The Academy of American Poets is deeply saddened by the news that C. D. Wright has passed away at the age of sixty-seven.
Wright was elected a member of the Academy's Board of Chancellors in 2013. This honorary body of esteemed poets has included W. H. Auden, Elizabeth Bishop, Lucille Clifton, Adrienne Rich, Mark Strand, and other poets who have helped define the art of poetry in the United States.

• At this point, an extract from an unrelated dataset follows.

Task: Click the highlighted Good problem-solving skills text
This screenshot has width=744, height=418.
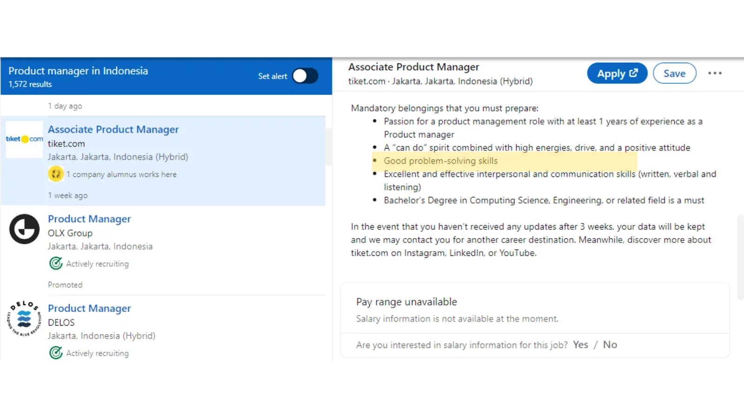Action: [440, 161]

Anne Waldman praised her selection as Chancellor, saying: “Brilliantly astute, generous, witty, panoramic, celebratory, C. D. Wright is one of our most fearless writers, possessed with an urgency that pierces through the darkness of our time. She carries a particular Southern demographic that bears witness, that investigates history, humanity, and consciousness in powerfully innovative, often breathtaking language. Hers is a necessary poetics, on fire with life and passion for what matters.”
C. D. Wright was born in Mountain Home, Arkansas, on January 6, 1949. She received a BA degree from Memphis State University (now the University of Memphis) in 1971 and an MFA from the University of Arkansas in 1976.
She has published numerous volumes of poetry, including the forthcoming ShallCross (Copper Canyon Press, 2016); One With Others (Copper Canyon Press, 2010), which received the 2011 Lenore Marshall Poetry Prize from the Academy of American Poets and the National Book Critics Circle Award; 40 Watts (Octopus Books, 2009); Rising, Falling, Hovering (Copper Canyon Press, 2008), which won the 2009 International Griffin Poetry Prize; Cooling Time: An American Poetry Vigil (Copper Canyon Press, 2005); One Big Self: Prisoners of Louisiana (Copper Canyon Press, 2003), with photographer Deborah Luster, which won the Lange-Taylor Prize from the Center for Documentary Studies at Duke University; and Steal Away: New and Selected Poems (Copper Canyon Press, 2002).
Her other books include Deepstep Come Shining (Copper Canyon Press, 1998); Tremble (Ecco Press, 1996); Just Whistle: A Valentine (Kelsey St. Press, 1993); String Light (University of Georgia Press, 1991), which won the Poetry Center Book Award; Further Adventures With You (Carnegie Mellon, 1986); and Translation of the Gospel Back Into Tongues (State University of New York Press, 1981). She has also published two state literary maps, one for Arkansas, her native state, and one for Rhode Island, her adopted state.
Her collection of essays The Poet, The Lion, Talking Pictures, El Farolito, A Wedding in St. Roch, The Big Box Store, The Warp in the Mirror, Spring, Midnights, Fire & All Paperback was published in January 2016, also by Copper Canyon.
While much of Wright’s early work is narrative in content, her later poetry is characterized by experimental forms, sharp wit, and a strong sense of place, most notably rooted in Mexico, the Ozarks, and Rhode Island.
“Poetry is a necessity of life," Wright has said. “It is a function of poetry to locate those zones inside us that would be free, and declare them so.”
She received numerous honors, including a Lannan Literary Award, the 2005 Robert Creeley Award, a Whiting Award, the Witter Bynner Prize, and fellowships from the Bunting Institute, the Guggenheim Foundation, the MacArthur Foundation, and the National Endowment for the Arts. She served as state poet of Rhode Island from 1994 to 1999.
Wright lived in Providence, Rhode Island, and taught at Brown University. She is survived by her husband, the poet Forrest Gander, and their son, Brecht.